Eight states in the U.S. observe community property laws for married couples. These laws apply to those who are legally married. Unmarried partners, however, may own property and cohabit. Because of this, there are forms of ownership that dictate how the property is owned. For unmarried couples in this situation, it is important to keep excellent records and understand the specific ownership rights of your property.

Community Property Laws

Community property laws state that while in a marriage both spouses equally own all assets acquired during the marriage. Assets can be homes, property, vehicles and many other items. Additionally, debt, in the form of mortgage loans, car loans and credit cards, acquired during the marriage is shared equally between the two partners. However, if any of these assets or debts were acquired before marriage, they do not become part of the community property. In community property states, the community property law will divide these assets half and half in the event of a divorce. Community property laws only apply to married couples in the following states: Arizona, California, Idaho, Nevada, New Mexico, Texas, Louisiana, Wisconsin and Washington.

Property Ownership

Unmarried people can purchase property together. When the deed for the property is executed, the manner in which the owners will hold title should be listed after their names. This is often referred to as vesting. There are a few different vesting types that are generally recognized across the U.S. Vesting is used to determine the ownership percentage and how an owner's interest in the property will be transferred if they die.


Joint tenants and tenants in common are most often used as forms of vesting. Joint tenants implies that the property is owned equally by both parties. Additionally, joint tenancy involves rights of survivorship. If one owner dies, the surviving owner automatically takes the deceased's share of the property. Rights of survivorship supersede probate and inheritance laws. If a property is owned as tenants in common, both owners have a specific share. This could be selected at 50 percent and 50 percent, or another percentage. Upon an owner's death, the survivor will not automatically be granted full property ownership. The deceased's share will be divided and distributed following probate and inheritance laws.

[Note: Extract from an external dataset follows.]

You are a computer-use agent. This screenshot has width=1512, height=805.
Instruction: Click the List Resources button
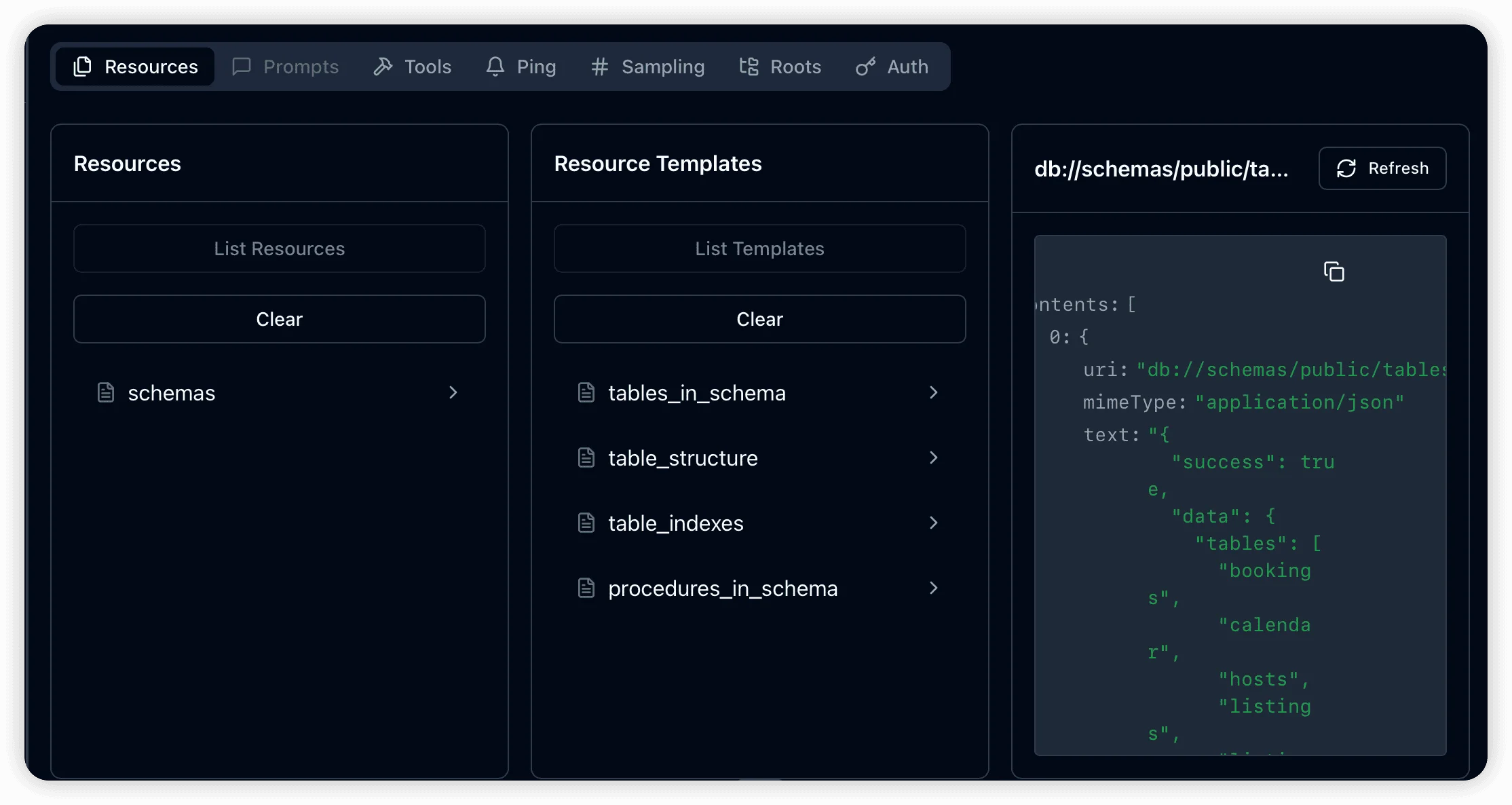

Unmarried partners have a few options to deal with the division of property upon separation or death. The partners can draft a cohabitation agreement. This is similar to a prenuptial agreement and will state how the shared assets are to be divided if a separation occurs. Take into regard that a shared vesting on a deed will not affect ownership in a separation. To plan for death, a trust can be established naming the opposite partner as the beneficiary. Additionally, each partner should maintain a will if he wishes for his share of the property to go to someone other than the surviving partner.